**To-do item**
Copy the rows below verbatim, beginning at the first row and continuing through the line that contains "center [358, 280].".

**Task data**
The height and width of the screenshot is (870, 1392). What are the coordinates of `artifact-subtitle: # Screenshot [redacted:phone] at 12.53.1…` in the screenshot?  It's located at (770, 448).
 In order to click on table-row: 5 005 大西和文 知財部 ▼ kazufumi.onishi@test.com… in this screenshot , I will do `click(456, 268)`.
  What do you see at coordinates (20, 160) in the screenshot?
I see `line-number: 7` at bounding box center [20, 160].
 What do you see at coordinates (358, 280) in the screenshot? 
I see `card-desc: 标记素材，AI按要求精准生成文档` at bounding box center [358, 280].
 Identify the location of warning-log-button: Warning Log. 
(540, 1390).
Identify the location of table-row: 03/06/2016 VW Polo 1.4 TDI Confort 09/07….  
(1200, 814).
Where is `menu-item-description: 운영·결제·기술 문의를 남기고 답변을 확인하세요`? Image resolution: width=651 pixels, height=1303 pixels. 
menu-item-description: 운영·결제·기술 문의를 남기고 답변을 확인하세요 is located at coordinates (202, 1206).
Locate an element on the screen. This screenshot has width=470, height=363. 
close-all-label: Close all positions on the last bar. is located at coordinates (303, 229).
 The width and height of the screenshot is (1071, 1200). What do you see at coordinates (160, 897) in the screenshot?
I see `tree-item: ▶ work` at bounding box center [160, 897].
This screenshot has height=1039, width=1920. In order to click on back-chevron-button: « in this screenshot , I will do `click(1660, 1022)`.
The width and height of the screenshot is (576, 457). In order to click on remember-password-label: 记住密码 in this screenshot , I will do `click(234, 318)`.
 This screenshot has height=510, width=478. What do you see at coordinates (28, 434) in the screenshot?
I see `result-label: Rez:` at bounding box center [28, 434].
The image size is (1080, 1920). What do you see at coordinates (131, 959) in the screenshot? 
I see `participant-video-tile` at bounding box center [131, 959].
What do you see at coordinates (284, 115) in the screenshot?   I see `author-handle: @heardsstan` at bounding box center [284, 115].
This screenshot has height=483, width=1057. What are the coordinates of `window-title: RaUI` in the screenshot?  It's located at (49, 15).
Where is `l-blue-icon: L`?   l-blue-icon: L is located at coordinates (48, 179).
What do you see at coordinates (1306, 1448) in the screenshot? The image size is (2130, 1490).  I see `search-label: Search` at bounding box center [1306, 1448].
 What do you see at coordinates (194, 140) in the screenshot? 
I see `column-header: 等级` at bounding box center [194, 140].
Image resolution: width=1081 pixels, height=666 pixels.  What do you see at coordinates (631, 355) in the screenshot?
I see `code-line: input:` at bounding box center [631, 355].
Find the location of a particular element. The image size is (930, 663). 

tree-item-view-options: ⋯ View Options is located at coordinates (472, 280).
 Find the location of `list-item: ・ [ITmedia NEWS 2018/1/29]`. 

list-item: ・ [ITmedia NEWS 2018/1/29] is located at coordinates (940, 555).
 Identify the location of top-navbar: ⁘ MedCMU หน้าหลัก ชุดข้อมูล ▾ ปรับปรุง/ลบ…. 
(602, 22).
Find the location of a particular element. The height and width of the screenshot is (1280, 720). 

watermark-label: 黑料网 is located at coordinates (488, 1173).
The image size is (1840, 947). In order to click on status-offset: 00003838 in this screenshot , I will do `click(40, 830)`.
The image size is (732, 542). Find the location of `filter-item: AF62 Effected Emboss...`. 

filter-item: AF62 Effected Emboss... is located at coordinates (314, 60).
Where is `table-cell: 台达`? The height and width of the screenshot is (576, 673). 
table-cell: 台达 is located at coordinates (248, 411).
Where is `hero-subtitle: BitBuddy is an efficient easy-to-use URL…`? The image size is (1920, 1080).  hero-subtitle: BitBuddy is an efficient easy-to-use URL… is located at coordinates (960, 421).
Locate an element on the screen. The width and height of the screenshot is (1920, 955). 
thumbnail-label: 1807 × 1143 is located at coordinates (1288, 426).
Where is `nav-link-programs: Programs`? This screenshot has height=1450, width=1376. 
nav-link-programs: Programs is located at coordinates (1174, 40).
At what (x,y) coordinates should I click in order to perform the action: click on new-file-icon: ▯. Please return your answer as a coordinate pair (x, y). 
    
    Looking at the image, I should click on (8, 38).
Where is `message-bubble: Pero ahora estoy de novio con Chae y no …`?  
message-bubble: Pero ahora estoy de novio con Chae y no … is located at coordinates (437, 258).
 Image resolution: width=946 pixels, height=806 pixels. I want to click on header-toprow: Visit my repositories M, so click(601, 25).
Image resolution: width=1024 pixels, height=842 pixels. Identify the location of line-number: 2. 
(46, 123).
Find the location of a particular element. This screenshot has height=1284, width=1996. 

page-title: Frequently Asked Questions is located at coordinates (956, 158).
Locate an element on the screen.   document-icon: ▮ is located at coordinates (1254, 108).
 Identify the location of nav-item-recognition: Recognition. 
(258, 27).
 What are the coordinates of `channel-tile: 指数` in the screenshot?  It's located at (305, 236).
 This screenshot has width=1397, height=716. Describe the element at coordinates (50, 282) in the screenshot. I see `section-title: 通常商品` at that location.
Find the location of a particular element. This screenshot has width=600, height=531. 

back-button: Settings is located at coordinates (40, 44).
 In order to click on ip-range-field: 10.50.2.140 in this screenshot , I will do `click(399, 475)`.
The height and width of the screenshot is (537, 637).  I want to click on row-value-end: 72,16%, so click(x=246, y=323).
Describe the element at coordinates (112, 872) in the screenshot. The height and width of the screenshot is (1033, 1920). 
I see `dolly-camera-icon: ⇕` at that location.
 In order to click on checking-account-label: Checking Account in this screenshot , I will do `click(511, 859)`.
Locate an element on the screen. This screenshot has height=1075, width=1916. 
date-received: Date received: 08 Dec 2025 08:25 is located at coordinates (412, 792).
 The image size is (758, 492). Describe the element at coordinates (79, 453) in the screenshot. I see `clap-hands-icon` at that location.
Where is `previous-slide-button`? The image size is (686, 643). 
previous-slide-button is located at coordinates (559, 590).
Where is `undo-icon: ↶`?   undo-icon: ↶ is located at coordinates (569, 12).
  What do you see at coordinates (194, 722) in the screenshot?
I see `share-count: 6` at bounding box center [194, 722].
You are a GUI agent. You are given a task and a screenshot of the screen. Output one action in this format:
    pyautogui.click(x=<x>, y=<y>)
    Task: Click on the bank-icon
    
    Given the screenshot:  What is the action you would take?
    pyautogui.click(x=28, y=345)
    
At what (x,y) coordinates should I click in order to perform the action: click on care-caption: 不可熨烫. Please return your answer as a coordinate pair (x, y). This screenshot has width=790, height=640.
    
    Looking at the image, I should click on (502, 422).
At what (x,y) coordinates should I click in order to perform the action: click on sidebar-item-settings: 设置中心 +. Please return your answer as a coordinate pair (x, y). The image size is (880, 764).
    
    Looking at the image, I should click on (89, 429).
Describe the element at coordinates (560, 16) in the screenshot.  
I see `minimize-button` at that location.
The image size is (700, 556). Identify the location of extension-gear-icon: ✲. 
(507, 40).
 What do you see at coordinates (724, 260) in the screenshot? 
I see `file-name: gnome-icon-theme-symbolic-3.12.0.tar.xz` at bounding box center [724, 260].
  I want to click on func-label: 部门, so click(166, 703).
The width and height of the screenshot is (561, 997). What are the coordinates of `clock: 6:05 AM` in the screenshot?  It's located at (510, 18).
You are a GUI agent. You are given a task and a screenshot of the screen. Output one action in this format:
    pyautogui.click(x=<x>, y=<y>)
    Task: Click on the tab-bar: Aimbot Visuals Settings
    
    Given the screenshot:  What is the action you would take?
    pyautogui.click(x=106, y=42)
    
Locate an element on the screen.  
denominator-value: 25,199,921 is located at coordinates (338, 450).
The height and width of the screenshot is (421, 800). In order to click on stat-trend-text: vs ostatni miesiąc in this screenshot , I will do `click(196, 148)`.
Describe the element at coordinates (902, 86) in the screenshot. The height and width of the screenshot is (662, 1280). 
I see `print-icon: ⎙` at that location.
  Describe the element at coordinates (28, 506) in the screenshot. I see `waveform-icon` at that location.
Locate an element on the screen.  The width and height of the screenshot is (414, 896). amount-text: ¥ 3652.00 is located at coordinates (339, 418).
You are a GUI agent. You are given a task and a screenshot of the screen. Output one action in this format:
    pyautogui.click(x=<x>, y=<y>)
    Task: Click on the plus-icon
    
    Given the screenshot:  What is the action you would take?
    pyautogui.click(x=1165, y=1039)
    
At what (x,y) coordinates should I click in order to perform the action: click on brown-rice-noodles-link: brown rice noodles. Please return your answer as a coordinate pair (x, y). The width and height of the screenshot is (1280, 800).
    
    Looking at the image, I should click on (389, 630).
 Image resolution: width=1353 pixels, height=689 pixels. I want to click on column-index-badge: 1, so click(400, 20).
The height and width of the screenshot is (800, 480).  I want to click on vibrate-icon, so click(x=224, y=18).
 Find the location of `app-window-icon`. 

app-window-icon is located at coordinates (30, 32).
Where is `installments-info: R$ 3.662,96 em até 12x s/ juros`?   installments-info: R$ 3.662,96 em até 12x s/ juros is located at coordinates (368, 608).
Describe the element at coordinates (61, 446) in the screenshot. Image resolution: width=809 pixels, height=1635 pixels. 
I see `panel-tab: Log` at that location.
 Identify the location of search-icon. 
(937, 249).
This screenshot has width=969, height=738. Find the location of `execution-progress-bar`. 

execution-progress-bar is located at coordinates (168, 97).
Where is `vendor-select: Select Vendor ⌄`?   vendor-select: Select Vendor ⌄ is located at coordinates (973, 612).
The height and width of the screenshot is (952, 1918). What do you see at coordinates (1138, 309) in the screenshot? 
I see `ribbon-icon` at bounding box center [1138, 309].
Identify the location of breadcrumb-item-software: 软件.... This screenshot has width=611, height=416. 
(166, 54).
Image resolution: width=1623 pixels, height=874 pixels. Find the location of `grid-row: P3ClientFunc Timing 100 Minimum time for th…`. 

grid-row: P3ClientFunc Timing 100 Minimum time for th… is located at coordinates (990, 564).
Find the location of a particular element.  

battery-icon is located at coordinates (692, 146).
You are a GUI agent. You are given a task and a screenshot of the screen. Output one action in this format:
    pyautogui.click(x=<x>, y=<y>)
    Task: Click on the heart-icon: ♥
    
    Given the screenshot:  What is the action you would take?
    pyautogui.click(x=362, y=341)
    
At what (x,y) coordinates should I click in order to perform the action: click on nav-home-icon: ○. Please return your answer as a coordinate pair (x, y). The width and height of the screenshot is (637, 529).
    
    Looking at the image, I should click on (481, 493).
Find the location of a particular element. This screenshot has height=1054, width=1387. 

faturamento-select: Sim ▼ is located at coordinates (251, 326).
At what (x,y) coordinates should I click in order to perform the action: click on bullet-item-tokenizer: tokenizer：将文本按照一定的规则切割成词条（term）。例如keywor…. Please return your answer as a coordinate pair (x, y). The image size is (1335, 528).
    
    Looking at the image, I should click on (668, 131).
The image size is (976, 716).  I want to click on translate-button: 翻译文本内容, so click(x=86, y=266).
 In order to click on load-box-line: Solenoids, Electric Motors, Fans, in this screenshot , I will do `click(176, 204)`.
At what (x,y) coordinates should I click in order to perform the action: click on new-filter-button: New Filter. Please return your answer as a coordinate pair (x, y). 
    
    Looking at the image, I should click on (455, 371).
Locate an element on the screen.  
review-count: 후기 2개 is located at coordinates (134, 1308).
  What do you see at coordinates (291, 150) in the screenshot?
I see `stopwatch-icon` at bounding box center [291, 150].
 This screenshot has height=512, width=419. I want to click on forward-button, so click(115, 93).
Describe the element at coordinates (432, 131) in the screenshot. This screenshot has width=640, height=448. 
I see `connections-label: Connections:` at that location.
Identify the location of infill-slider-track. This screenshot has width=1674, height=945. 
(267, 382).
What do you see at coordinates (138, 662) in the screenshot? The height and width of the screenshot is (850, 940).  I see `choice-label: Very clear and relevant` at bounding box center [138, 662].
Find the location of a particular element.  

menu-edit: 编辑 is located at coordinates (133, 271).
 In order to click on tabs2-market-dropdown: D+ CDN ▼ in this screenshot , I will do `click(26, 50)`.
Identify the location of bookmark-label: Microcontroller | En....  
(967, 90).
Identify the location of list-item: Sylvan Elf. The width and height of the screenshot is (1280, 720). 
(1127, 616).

**Answer to the exercise**
The height and width of the screenshot is (870, 1392). What are the coordinates of `artifact-subtitle: # Screenshot [redacted:phone] at 12.53.1…` in the screenshot?  It's located at (770, 448).
 In order to click on table-row: 5 005 大西和文 知財部 ▼ kazufumi.onishi@test.com… in this screenshot , I will do `click(456, 268)`.
  What do you see at coordinates (20, 160) in the screenshot?
I see `line-number: 7` at bounding box center [20, 160].
 What do you see at coordinates (358, 280) in the screenshot? 
I see `card-desc: 标记素材，AI按要求精准生成文档` at bounding box center [358, 280].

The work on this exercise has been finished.